WHAT THE TASK ASKS
Set down each line of the records once more, precisely, and omit the pictures.

(Collected data)
[Start of section]
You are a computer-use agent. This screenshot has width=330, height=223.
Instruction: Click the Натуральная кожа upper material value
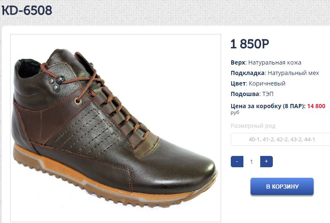(x=275, y=62)
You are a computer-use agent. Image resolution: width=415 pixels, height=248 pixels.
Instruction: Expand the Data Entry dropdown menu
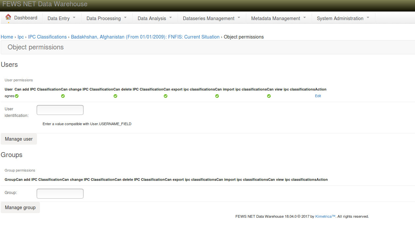tap(62, 18)
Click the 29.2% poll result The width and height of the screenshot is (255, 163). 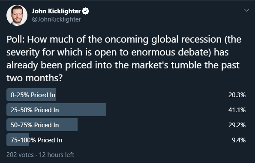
[End of section]
RESULT
You are a computer-use agent. This screenshot has width=330, height=223.
Instruction: Click the Натуральная кожа upper material value
(x=275, y=62)
You are a computer-use agent. Image resolution: width=415 pixels, height=248 pixels.
Instruction: Expand the Data Entry dropdown menu
tap(62, 18)
Click the 29.2% poll result The width and height of the screenshot is (255, 163). 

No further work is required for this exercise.